Mexico’s Drug Lords Ramp Up Their Arsenals With RPGs
Mexico’s Drug Lords Ramp Up Their Arsenals With RPGs
When a Mexican SWAT team stopped a stolen Cadillac van in the border city of Piedras Negras, it was not a surprise when they were greeted by a tirade of bullets as the criminals blasted and ran. But after they kicked open the trunk, the officers realized they could have been victims of more catastrophic firepower. The gunmen had been in possession of an arsenal of weapons that included three Soviet-made antitank rockets complete with an RPG-7 shoulder-fired launcher. If the criminals had got a rocket off, they could easily have blown the SWAT vehicle to pieces. RPG-7s can also take out helicopters and were used in the Black Hawk Down episode in Somalia in 1993.

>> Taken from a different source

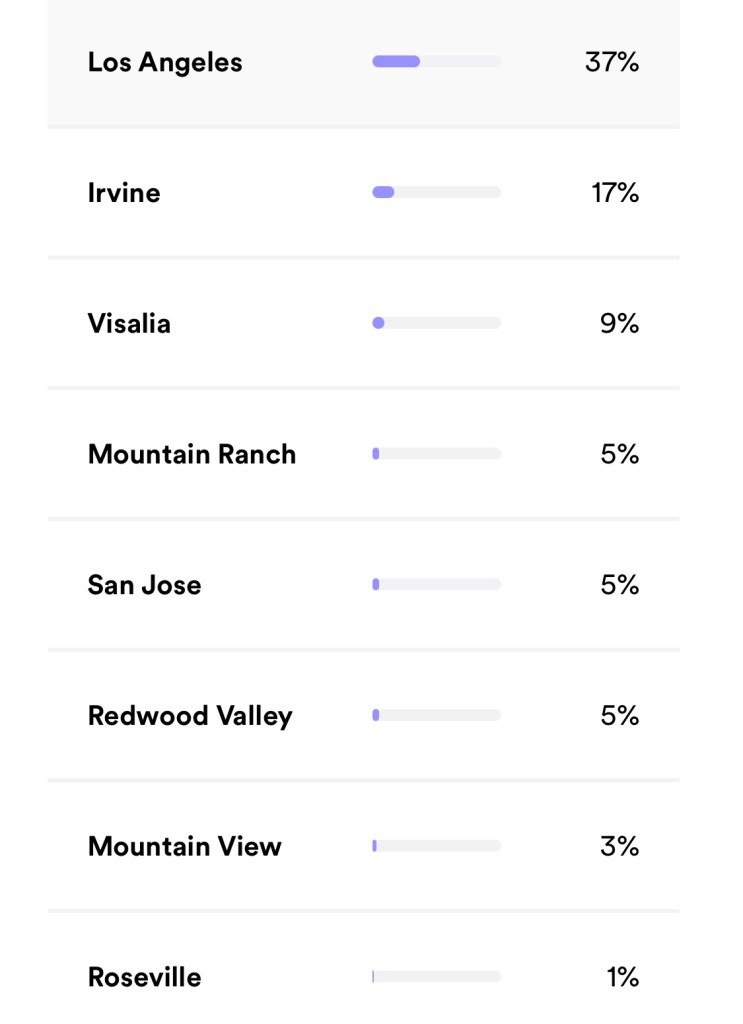Click the Irvine percentage bar
Screen dimensions: 743x1024
[436, 193]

The rockets, found on Saturday, are part of an increasingly destructive array of weaponry wielded by Mexican drug cartels, like the feared Zetas, in reaction to attacks on them by police and soldiers. While security forces have taken down several key cartel bosses this year, gunmen have struck back, setting off five car bombs, hundreds of fragmentation grenades and several shoulder-fired rockets. Soldiers even seized one homemade three-ton tank with a revolving gun turret. When Mexican marines on Oct. 7 claimed to have killed Zetas leader Heriberto Lazcano, he was also alleged to be found with an RPG-7. (Lazcano’s corpse was stolen from the morgue, and the Zetas are now believed to be led by his No. 2, Miguel Treviño.)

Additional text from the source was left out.